Stored records:
◇ ◇ ◇
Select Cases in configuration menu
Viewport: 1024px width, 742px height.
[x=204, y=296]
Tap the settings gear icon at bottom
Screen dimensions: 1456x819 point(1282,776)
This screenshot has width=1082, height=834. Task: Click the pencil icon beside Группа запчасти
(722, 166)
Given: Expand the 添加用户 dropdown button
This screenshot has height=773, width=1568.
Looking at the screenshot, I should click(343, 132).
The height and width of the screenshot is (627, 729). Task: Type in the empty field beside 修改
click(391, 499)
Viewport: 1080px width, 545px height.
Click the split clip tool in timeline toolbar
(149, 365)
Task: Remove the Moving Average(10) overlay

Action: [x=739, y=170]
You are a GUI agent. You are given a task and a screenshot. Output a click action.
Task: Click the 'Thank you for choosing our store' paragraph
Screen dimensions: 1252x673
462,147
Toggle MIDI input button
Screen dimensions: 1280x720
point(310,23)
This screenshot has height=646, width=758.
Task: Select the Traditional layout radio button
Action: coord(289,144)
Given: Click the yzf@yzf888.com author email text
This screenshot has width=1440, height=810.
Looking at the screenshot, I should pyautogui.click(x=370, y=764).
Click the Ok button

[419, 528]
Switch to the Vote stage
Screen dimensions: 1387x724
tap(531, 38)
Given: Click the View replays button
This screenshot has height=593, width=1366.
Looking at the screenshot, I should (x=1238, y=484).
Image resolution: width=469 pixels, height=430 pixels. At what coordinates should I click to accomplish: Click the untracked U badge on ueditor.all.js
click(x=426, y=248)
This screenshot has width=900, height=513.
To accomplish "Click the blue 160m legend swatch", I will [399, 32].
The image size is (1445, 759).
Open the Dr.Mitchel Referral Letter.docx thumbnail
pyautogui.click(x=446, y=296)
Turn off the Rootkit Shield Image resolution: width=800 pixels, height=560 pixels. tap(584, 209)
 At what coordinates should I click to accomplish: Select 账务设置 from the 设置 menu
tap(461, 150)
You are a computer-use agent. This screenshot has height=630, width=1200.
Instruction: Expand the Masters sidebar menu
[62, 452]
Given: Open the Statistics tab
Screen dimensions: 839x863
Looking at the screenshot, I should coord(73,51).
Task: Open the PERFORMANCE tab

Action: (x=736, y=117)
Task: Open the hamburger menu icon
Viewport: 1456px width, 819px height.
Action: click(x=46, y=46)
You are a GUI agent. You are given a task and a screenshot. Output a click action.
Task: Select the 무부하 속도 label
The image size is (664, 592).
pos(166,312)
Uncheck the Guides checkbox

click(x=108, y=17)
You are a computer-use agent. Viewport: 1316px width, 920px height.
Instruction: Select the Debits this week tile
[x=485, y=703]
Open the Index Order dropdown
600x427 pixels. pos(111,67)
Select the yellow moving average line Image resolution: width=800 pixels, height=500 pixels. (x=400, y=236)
◇ ◇ ◇
▶ Work item:
Retype exactly the lines from the one containing "You are a computer-use agent. Viewport: 1316px" through the last line of the records above, including both.

▶ Answer for this exercise:
You are a computer-use agent. Viewport: 1316px width, 920px height.
Instruction: Select the Debits this week tile
[x=485, y=703]
Open the Index Order dropdown
600x427 pixels. pos(111,67)
Select the yellow moving average line Image resolution: width=800 pixels, height=500 pixels. (x=400, y=236)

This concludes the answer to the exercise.